[Potongan berita]:
JAKARTA, REPORTER.ID – Komisi X DPR meminta Kemendikbudristek menunda pengumuman hasil seleksi Pegawai Pemerintah dengan Perjanjian Kerja (PPPK), karena ada problematika yang sangat pelik. Permintaan penundaan ini juga karena adanya masukan terkait pelaksanaan seleksi PPPK tahap pertama yang bermasalah di daerah. Di antaranya soal ujian dan standar kompetensi yang tidak sesuai dengan kemampuan guru di daerah. ‘’Hal ini menyebabka banyak peserta guru honorer yang tidak lolos passing grade,’’ kata anggota Komisi X DPR dari Dapil Papua Barat, Robert Joppi Kardinal kepada wartawan, Sabtu (25/9) siang.
Ia mencontohkan, Dinas Kabupaten Langkat, Sumatera Utara misalnya, jumlah guru yang mendaftar sebagai peserta guru PPPK sebesar 1.678 orang, namun yang lolos passing grade hanya 18 orang. Kemudian Kabupaten Wonosobo, dari 1.311 peserta, yang lolos hanya 170 orang. Begitu pula dengan Kabupaten Tegal, dari 2.284 orang peserta, yang lolos hanya 87 orang.

[Sebuah blok data]
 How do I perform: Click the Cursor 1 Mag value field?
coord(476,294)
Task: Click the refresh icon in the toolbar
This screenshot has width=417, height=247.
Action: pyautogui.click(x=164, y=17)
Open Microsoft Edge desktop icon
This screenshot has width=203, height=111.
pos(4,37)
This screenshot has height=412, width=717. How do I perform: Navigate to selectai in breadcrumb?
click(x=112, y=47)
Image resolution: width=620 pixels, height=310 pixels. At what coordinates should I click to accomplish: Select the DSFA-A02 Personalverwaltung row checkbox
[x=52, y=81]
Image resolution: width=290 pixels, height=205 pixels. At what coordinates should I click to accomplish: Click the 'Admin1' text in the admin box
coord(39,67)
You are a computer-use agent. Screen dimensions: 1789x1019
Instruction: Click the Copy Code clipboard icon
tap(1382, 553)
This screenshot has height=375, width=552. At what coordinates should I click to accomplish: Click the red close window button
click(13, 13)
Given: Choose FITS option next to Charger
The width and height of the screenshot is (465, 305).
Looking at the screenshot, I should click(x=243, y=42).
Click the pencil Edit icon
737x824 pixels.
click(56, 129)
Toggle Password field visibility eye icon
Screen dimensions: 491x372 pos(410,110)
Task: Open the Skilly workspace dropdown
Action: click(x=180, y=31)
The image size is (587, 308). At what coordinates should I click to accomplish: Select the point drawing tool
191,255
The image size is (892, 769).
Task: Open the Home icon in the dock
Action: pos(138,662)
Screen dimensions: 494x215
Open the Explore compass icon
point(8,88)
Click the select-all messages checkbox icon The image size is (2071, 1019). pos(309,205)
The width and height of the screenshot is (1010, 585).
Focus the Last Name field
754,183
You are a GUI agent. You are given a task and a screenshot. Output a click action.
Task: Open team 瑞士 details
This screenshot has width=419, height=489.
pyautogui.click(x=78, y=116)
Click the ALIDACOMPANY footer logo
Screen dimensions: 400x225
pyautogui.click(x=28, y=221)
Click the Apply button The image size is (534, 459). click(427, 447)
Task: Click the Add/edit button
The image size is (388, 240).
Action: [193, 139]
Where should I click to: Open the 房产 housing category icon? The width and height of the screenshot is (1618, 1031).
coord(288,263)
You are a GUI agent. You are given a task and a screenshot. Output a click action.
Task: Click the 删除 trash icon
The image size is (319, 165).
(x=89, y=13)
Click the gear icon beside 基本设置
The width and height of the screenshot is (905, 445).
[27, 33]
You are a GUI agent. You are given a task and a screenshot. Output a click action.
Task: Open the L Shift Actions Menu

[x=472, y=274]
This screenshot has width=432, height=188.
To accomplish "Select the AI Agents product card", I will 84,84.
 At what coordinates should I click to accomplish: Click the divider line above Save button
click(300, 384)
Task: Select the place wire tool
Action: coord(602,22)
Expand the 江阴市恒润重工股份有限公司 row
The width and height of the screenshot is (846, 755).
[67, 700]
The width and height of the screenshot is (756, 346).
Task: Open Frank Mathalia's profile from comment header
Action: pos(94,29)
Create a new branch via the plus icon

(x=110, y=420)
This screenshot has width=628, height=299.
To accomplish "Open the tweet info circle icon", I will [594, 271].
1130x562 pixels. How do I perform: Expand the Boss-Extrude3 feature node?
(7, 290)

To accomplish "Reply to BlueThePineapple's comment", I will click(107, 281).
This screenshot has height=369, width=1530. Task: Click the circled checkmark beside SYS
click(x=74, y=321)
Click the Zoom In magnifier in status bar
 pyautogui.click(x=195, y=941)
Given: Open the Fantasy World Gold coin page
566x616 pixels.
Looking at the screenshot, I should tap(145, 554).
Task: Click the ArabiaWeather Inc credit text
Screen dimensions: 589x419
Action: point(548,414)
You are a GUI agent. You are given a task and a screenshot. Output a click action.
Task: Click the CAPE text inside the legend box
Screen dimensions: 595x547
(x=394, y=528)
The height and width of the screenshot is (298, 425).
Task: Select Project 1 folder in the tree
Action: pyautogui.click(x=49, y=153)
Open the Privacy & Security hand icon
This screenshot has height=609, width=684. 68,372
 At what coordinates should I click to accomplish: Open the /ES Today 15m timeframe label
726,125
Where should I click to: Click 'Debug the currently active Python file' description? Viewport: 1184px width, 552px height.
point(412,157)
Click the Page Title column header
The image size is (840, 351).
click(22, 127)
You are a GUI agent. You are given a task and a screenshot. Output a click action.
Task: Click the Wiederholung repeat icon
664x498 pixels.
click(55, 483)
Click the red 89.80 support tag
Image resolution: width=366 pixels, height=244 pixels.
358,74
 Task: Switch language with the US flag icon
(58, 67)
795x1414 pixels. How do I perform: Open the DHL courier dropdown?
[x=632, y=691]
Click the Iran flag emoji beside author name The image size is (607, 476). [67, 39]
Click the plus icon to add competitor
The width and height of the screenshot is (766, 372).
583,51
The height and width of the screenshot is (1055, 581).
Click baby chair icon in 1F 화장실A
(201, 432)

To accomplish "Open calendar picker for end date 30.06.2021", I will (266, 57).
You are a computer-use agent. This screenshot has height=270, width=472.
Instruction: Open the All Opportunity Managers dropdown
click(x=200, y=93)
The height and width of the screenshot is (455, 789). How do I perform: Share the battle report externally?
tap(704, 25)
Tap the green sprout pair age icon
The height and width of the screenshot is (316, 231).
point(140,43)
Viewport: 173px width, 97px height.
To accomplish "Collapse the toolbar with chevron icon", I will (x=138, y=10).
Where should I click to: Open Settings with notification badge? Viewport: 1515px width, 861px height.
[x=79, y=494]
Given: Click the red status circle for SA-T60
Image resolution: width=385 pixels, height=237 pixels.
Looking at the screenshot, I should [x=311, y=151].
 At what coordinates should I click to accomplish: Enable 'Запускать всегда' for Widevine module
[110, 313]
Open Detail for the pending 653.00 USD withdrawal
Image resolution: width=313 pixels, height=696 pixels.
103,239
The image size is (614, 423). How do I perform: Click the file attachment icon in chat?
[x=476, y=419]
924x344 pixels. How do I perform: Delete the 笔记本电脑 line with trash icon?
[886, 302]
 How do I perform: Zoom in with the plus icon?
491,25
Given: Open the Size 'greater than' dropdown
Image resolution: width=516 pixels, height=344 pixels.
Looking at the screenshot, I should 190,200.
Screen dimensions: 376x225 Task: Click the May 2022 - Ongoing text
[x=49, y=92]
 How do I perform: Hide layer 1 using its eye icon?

[Tugas yang dikerjakan]:
1. Sebutkan semua kabupaten yang disebut dalam berita tentang seleksi PPPK.
2. Tulis ulang baris-baris dalam entri, mulai dari baris yang memuat "You are a computer-use agent. This" sampai baris yang memuat "click(x=200, y=93)", termasuk perintahnya. Geser setiap koordinat pada jawabannya dengan menambahkan 143 pada tiap angka.

[Jawaban latihan]:
1. Langkat, Wonosobo, Tegal

2.
You are a computer-use agent. This screenshot has height=270, width=472.
Instruction: Open the All Opportunity Managers dropdown
click(x=343, y=236)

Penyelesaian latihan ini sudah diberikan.